PROVIDED INFORMATION below:

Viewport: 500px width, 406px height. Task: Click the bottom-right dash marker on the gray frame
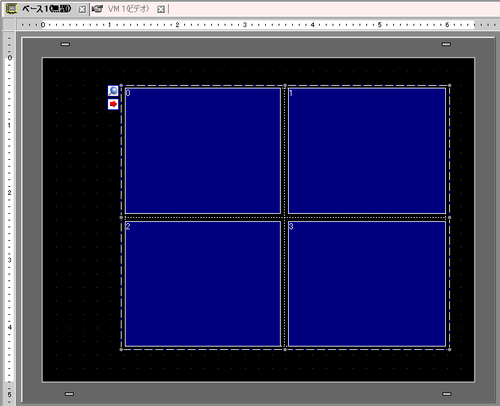(447, 394)
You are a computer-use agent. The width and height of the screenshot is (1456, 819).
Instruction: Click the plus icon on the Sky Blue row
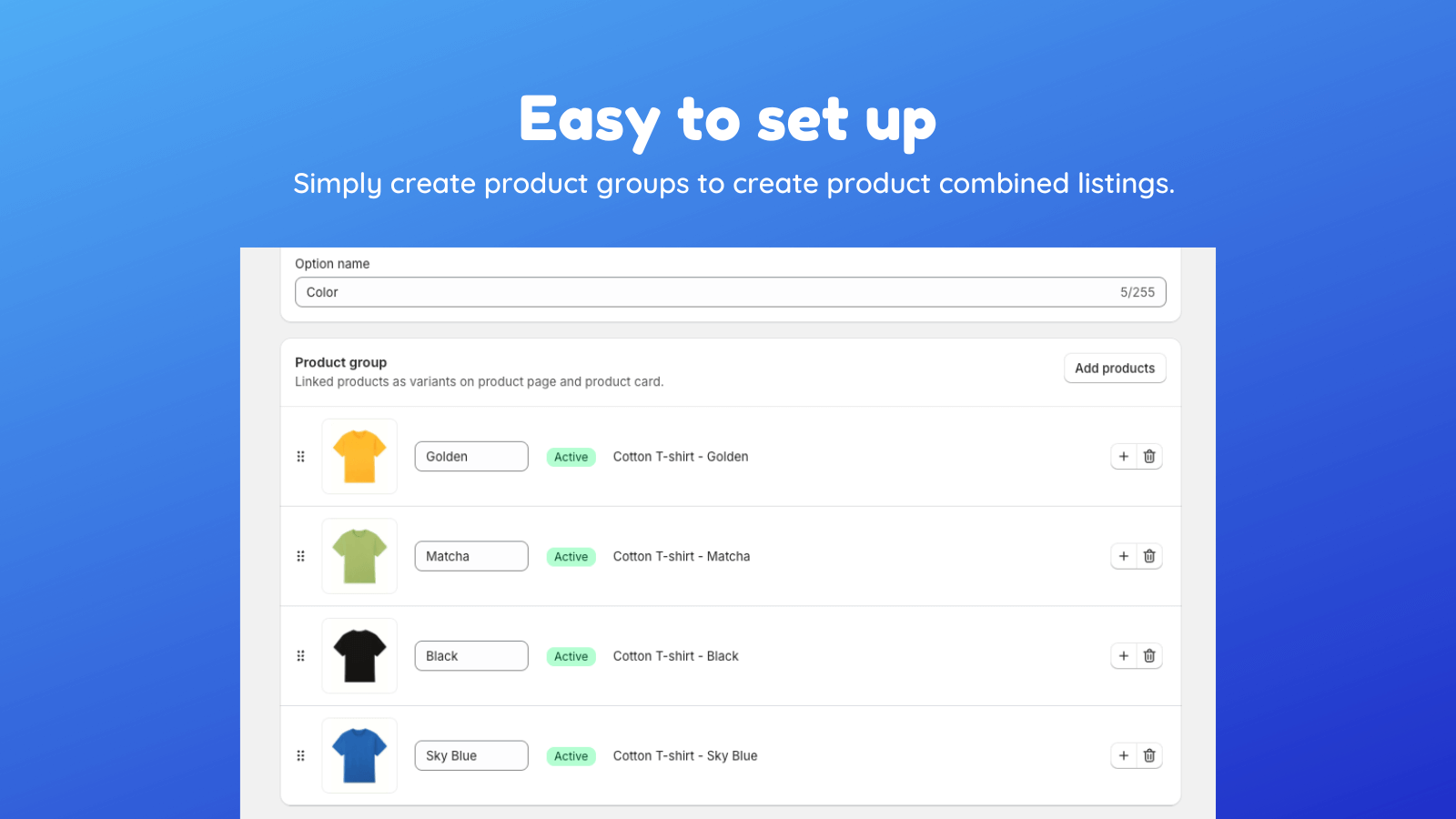[x=1124, y=755]
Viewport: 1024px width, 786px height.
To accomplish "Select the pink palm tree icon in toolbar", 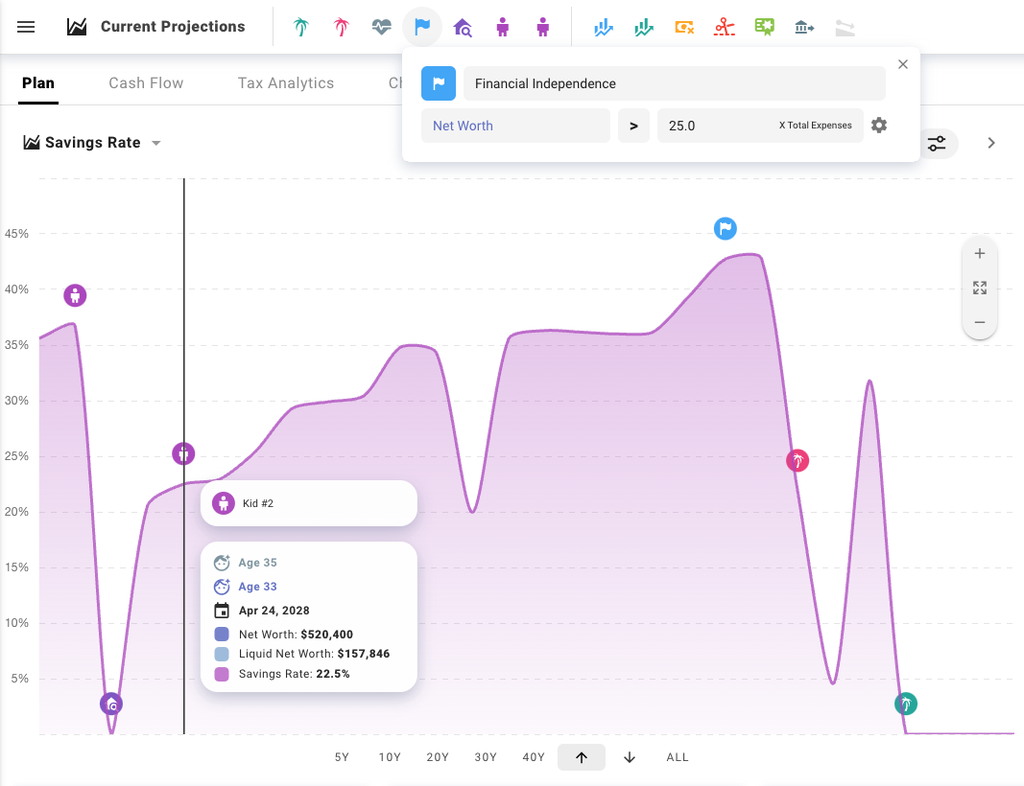I will (340, 27).
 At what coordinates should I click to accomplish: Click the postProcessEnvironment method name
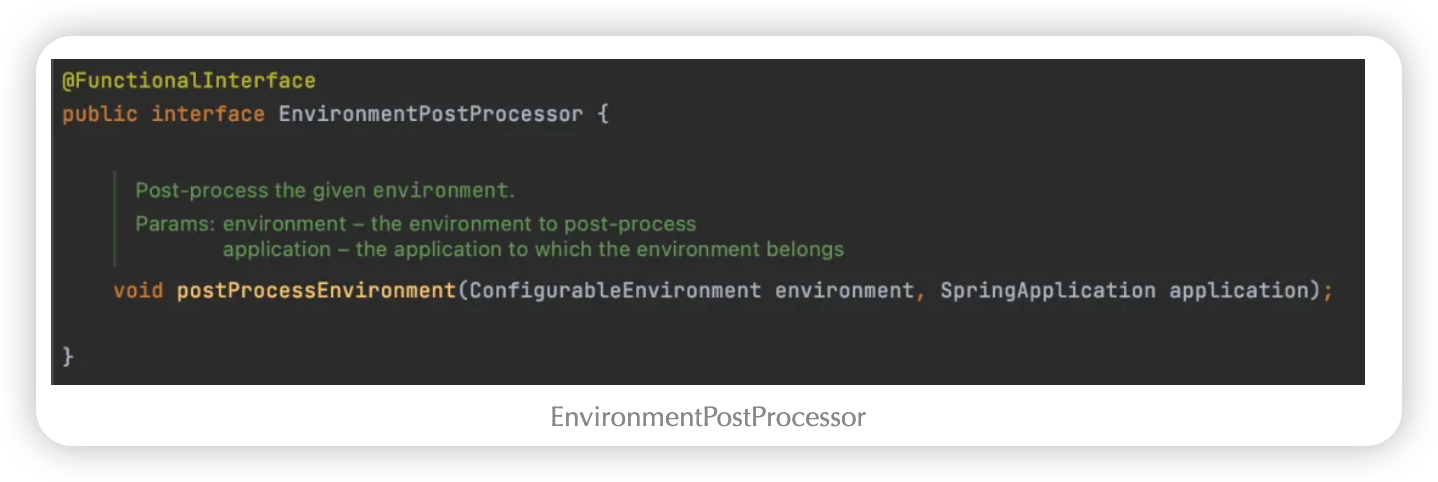click(x=316, y=291)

End of PROVIDED INFORMATION.

# WORK REQUEST:
Begin at the line containing "At what coordinates" and stop at the final line of the data. Retype those lines exactly, without the pictures.

# WRITTEN SOLUTION:
 At what coordinates should I click to accomplish: Click the postProcessEnvironment method name
click(x=316, y=291)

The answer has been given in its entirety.